** Opening Input records block **

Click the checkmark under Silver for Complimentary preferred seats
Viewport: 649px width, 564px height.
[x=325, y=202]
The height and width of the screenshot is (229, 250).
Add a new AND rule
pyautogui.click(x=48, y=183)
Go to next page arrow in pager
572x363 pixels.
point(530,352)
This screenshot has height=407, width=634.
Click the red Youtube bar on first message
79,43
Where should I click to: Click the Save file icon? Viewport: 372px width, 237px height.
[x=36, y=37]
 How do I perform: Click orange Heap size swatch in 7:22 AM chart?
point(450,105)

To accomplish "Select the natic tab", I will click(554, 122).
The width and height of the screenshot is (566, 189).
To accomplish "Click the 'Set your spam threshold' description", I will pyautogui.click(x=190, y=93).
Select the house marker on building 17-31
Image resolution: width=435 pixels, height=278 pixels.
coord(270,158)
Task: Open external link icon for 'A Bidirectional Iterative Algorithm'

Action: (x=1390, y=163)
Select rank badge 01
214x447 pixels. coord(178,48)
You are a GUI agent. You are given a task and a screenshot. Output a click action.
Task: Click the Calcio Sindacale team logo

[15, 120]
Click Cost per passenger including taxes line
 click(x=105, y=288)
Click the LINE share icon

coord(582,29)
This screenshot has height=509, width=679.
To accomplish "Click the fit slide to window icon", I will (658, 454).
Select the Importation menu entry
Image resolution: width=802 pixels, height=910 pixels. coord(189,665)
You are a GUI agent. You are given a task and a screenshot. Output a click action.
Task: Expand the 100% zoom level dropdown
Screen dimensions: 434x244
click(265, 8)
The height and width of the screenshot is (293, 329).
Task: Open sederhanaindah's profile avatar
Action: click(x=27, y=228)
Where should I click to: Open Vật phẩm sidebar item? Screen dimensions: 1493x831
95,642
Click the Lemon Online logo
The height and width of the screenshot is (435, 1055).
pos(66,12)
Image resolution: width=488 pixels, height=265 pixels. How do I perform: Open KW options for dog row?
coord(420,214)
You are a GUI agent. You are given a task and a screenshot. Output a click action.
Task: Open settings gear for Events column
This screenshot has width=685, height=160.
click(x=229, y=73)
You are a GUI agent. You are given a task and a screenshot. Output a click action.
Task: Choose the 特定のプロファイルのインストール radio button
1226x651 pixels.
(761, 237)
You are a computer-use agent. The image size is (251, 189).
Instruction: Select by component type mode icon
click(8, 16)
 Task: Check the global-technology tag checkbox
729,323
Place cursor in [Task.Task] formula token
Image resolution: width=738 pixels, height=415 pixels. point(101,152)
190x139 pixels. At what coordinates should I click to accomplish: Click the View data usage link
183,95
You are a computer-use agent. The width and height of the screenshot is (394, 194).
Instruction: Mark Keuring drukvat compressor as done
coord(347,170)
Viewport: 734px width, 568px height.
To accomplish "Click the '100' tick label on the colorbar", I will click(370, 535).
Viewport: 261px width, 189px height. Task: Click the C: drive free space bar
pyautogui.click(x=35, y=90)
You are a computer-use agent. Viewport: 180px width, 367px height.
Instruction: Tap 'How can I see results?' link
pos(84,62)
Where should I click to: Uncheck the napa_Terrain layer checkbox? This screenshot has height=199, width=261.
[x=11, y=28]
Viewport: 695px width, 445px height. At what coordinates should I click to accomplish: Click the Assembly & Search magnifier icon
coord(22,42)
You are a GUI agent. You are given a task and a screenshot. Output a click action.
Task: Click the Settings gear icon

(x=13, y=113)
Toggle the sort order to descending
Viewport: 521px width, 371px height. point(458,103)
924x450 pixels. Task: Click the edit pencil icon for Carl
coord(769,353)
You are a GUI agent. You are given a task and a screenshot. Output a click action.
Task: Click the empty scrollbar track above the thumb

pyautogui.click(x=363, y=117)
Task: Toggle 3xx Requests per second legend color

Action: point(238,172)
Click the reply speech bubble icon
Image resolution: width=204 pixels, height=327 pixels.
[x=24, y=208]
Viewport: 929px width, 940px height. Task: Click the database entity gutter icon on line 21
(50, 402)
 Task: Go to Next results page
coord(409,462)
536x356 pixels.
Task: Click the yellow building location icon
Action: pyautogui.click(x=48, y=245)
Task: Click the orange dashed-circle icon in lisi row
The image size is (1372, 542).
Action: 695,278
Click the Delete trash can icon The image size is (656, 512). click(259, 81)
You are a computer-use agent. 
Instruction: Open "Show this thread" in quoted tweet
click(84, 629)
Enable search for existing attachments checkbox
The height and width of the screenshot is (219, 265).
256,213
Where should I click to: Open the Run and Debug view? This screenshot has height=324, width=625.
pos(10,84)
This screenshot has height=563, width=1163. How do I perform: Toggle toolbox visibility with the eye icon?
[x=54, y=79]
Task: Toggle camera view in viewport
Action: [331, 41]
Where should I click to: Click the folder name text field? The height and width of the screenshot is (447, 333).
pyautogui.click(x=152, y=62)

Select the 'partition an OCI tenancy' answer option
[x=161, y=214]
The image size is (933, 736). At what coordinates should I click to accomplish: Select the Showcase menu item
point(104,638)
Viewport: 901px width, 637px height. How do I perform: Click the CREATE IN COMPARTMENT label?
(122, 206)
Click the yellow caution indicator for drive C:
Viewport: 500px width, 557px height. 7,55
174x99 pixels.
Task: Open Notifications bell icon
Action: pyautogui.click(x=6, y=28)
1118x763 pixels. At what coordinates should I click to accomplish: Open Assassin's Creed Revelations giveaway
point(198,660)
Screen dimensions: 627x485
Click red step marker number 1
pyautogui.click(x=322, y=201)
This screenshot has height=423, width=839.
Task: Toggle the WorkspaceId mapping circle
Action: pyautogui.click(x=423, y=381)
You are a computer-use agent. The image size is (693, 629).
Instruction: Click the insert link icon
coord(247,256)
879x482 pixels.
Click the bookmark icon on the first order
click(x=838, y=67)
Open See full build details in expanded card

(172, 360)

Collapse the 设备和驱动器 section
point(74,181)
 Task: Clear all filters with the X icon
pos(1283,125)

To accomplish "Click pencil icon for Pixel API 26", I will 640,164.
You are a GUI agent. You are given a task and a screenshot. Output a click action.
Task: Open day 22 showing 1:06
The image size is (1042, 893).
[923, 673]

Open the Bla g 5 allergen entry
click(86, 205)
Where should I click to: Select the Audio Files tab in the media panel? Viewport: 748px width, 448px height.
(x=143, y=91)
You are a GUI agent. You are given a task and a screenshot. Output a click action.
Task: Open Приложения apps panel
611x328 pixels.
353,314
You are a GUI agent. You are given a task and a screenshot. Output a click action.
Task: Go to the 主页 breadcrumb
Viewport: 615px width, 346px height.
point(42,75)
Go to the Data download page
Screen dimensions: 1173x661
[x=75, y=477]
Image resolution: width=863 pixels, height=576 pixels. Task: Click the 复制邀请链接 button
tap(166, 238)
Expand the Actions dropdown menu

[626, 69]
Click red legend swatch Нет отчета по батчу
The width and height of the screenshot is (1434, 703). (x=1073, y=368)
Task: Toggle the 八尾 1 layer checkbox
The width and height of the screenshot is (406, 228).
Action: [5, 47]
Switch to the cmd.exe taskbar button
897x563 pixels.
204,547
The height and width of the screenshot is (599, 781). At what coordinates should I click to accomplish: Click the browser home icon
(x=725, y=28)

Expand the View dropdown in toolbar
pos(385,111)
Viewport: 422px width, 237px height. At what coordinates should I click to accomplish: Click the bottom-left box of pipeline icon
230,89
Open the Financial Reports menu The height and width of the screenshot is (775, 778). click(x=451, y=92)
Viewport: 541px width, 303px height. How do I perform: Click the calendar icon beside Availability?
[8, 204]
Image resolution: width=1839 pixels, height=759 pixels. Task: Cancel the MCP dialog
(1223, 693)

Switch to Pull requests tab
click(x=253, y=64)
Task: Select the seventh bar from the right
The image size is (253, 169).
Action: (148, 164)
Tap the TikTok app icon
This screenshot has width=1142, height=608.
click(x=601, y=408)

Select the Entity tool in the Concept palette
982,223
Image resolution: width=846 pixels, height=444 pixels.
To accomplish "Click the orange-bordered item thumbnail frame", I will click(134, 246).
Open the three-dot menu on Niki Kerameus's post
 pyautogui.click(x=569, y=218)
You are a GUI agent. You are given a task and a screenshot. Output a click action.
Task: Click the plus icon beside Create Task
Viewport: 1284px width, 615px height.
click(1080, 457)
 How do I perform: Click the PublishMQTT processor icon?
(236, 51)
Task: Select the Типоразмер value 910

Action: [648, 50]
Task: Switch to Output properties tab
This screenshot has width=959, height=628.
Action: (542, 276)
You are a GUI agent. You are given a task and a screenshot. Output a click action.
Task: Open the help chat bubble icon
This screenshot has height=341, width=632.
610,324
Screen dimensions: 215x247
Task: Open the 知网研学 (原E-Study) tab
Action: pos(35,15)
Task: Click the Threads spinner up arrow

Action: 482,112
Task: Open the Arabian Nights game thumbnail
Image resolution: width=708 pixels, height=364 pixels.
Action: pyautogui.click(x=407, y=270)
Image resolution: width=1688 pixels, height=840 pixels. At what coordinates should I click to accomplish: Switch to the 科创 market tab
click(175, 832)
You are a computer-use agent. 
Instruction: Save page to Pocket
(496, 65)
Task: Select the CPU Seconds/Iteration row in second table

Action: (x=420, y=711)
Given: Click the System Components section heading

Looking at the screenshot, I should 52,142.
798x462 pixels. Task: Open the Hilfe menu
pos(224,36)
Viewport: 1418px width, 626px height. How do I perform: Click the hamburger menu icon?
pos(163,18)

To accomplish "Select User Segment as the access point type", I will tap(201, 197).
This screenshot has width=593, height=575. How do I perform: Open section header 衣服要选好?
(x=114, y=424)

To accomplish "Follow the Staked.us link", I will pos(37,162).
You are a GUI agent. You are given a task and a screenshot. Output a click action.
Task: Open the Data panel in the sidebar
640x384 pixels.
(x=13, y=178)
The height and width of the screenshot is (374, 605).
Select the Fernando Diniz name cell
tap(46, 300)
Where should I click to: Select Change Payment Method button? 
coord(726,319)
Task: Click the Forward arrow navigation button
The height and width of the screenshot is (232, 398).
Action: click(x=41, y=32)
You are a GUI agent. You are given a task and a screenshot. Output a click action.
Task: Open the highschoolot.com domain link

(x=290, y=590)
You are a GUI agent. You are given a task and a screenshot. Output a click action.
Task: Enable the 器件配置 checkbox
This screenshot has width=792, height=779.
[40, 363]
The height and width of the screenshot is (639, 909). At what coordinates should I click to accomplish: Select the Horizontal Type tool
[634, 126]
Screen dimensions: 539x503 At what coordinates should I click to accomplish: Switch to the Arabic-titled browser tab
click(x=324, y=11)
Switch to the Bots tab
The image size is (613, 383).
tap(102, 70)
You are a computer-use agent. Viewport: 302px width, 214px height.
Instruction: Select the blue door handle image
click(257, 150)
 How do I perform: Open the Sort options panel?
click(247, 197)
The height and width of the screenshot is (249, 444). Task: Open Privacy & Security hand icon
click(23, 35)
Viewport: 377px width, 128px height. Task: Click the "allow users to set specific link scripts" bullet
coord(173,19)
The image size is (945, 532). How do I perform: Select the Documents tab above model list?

** Closing Input records block **

## Exercise directions
Output, please, only the lines running from the start of the entries through the line that contains "This screenshot has height=407, width=634.", including both of those lines.

## Solution to the problem
Click the checkmark under Silver for Complimentary preferred seats
Viewport: 649px width, 564px height.
[x=325, y=202]
The height and width of the screenshot is (229, 250).
Add a new AND rule
pyautogui.click(x=48, y=183)
Go to next page arrow in pager
572x363 pixels.
point(530,352)
This screenshot has height=407, width=634.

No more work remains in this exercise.